Bisnis.com, JAKARTA - Asosiasi Industri Kilang Kayu dan Kayu Pertukangan Indonesia (ISWA) menolak usulan pembukaan ekspor kayu bulat karena dianggap tidak mendukung penghiliran hasil hutan di dalam negeri.
Ketua ISWA Soewarni menuturkan wacana untuk kembali membuka ekspor kayu merupakan suatu kemunduran bagi upaya mengembangkan industri pengolahan hasil hutan di Tanah Air. Pasalnya, hal tersebut menyangkut kepastian bahan baku bagi industri pengolahan domestik.
"Saya tidak setuju ekspor kayu log. Apabila dibuka kembali, kita justru mundur. Kapan ada added value-nya," kata Soewarni dalam sarasehan nasional terkait hutan produksi, Rabu (4/9).

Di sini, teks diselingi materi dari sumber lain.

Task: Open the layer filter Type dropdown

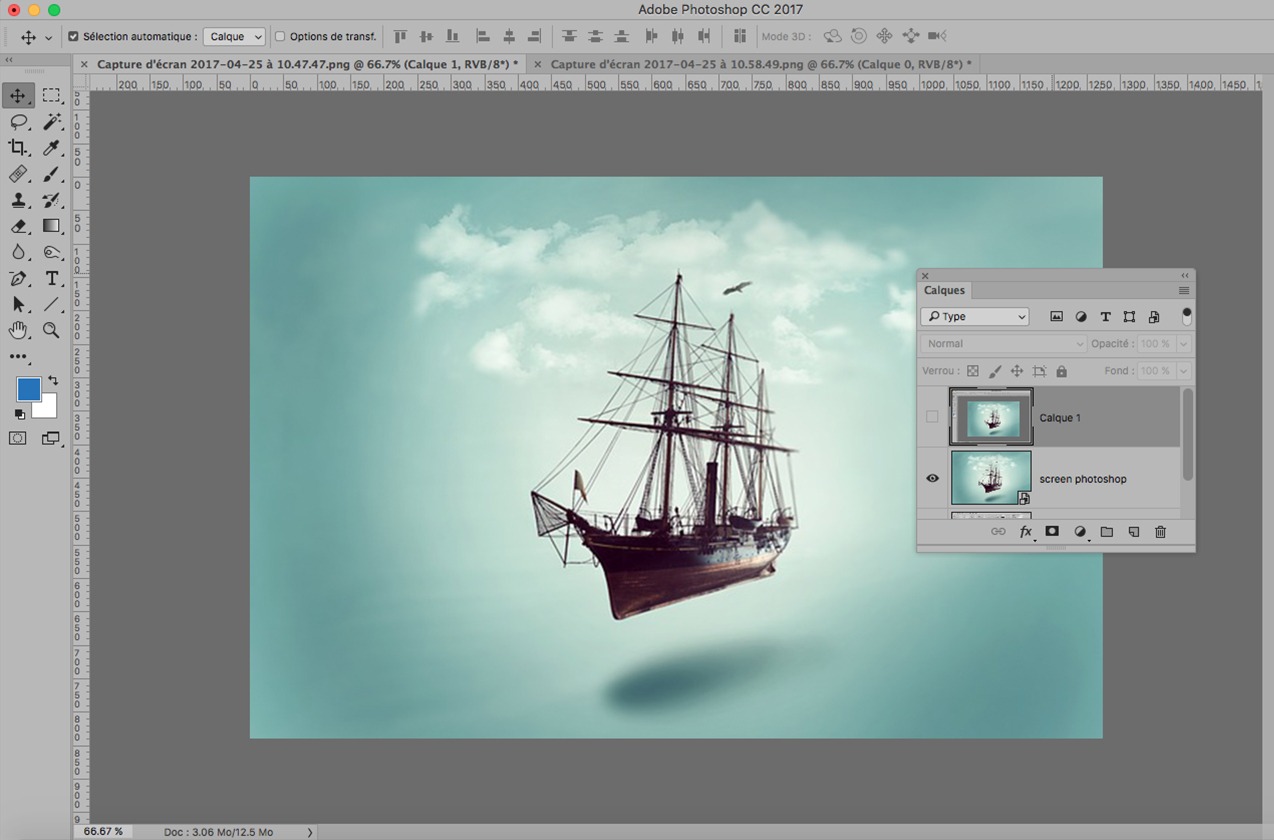Action: (x=975, y=316)
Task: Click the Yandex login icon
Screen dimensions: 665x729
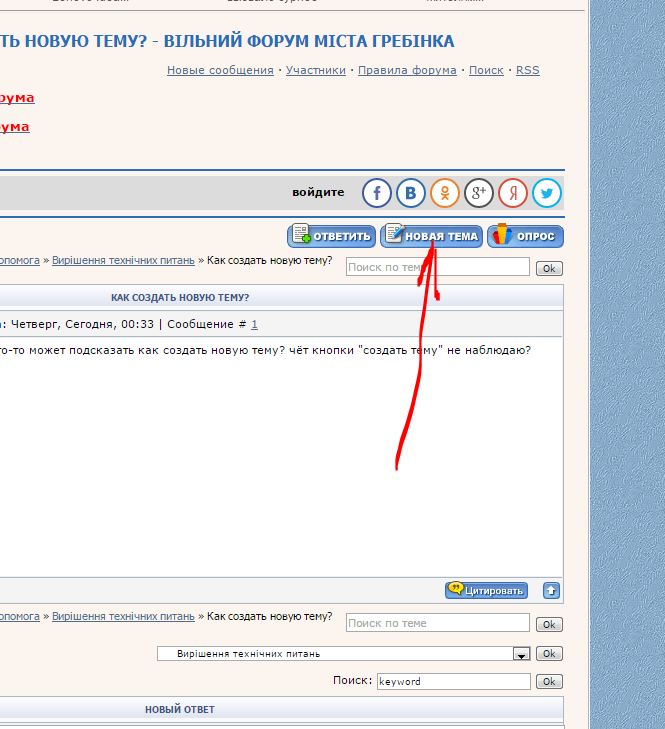Action: coord(513,193)
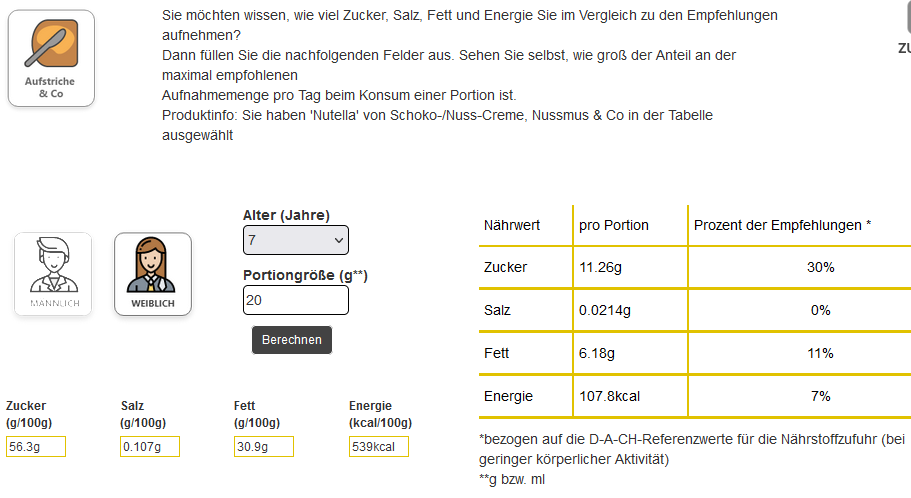911x498 pixels.
Task: Click the Salz 0.0214g table cell
Action: click(x=605, y=310)
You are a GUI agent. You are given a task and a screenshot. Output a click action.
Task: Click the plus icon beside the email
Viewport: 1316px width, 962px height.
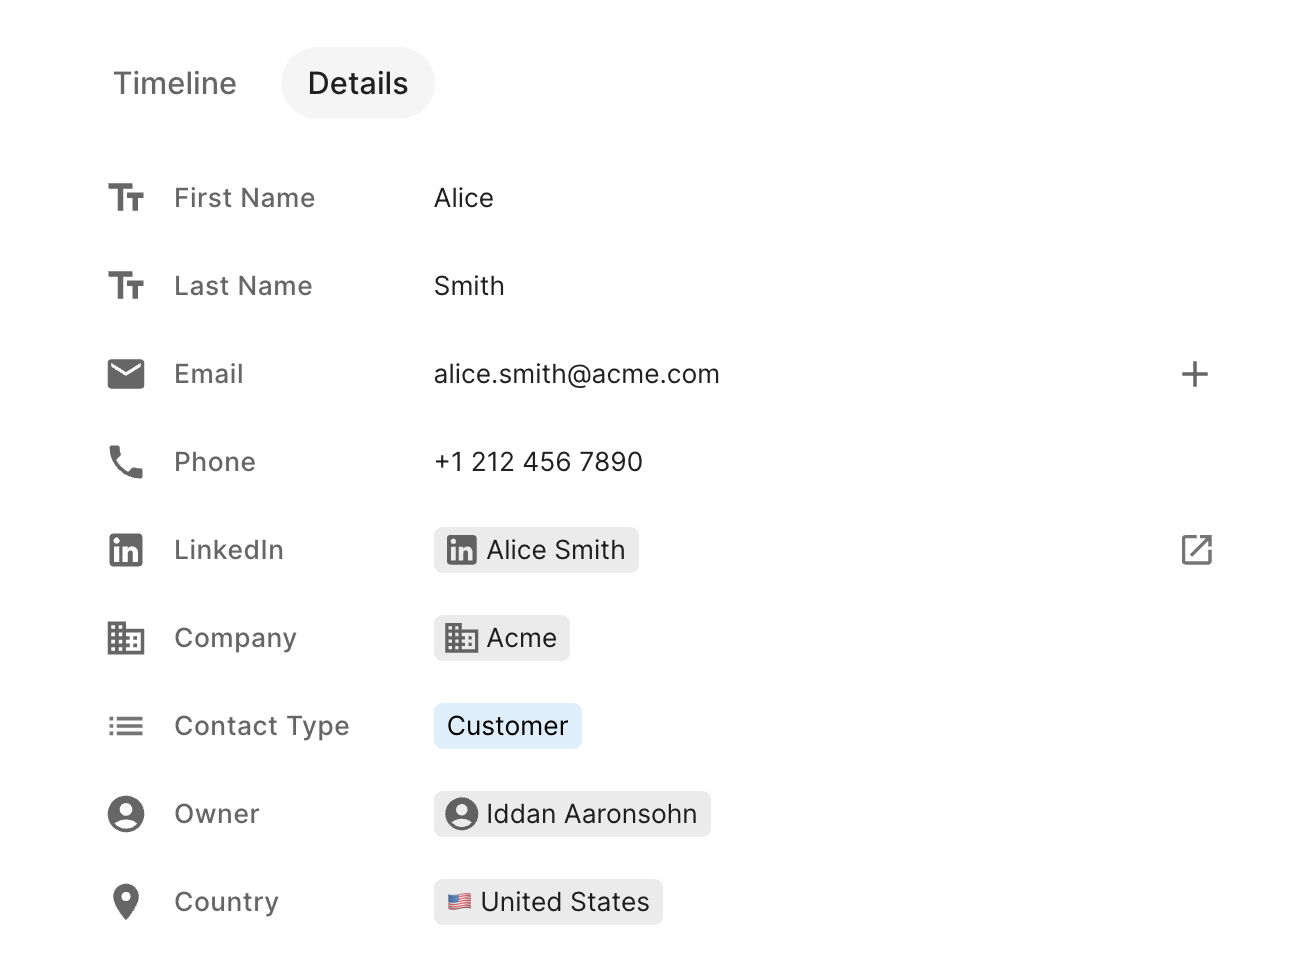[1195, 374]
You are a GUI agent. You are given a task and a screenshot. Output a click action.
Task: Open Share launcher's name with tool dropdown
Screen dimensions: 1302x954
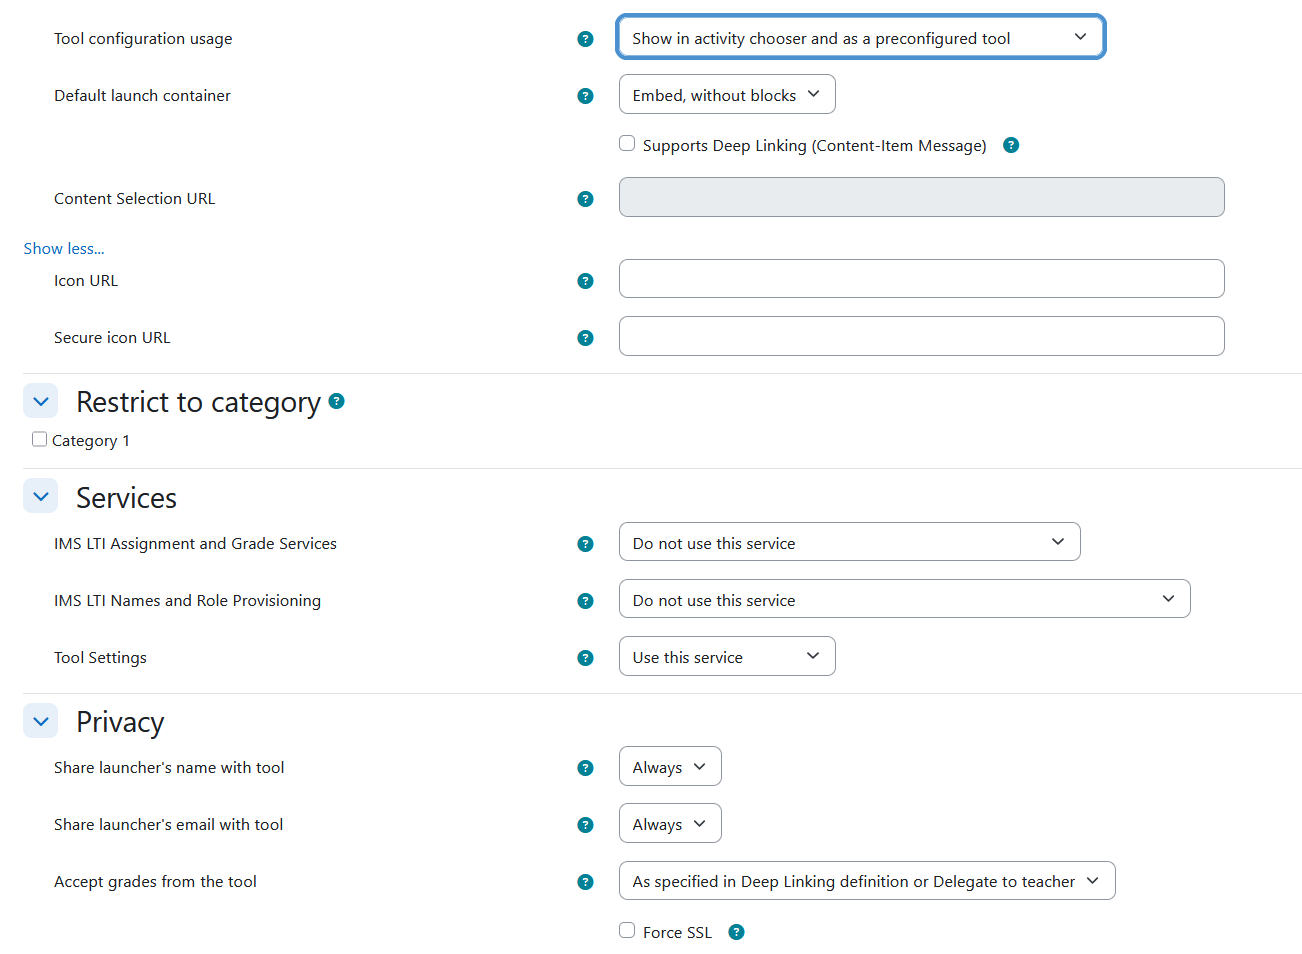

Saat ini, imbuhnya, pasokan kayu gelondongan dari Malaysia dan China sudah membanjiri pasar. Apabila Indonesia juga membuka keran ekspor kayu bulat maka suplai di pasar internasional akan semakin banyak.
"Belum lagi kalau ada oknum yang menunggangi, bagaimana?" tuturnya.
Soewarni menilai harga kayu bulat yang lebih rendah dari biaya produksi bukanlah satu-satunya penyebab lesunya industri hulu kehutanan. Menurutnya, faktor inkonsistensi kebijakan, manajemen, dan invisible cost merupakan faktor yang harus lebih dulu dibenahi pemerintah.
"Saat dolar tinggi, ekspor memang harus digenjot. Tapi jangan kayu bulat hutan alam, harusnya produk hilirisasi yang punya nilai tambah tinggi," kata Soewarni.
Sebanyak 70% anggota ISWA, imbuhnya, sudah tidak lagi bergantung pada bahan baku kayu bulat dari hutan alam. Bahan baku yang diserap industri kayu pertukangan mayoritas adalah sengon dan karet.
Menanggapi hal tersebut, Anggota Dewan Pengurus Asosiasi Pengusaha Hutan Indonesia (APHI) Bambang Widyantoro menuturkan industri hulu kehutanan memang tengah mengalami masa kritis.
Dengan harga jual yang tidak kompetitif, pemegang izin usaha pemanfaatan hasil hutan kayu (IUPHHK) hutan tanaman industri enggan untuk menanam tanaman perkayuan dan memilih untuk menanam karet dan sengon.
"Kita kejar penanaman pohon kayu pertukangan, tapi kalau kalau tidak bisa untung, mohon maaf, kami tanam karet saja," kata Bambang.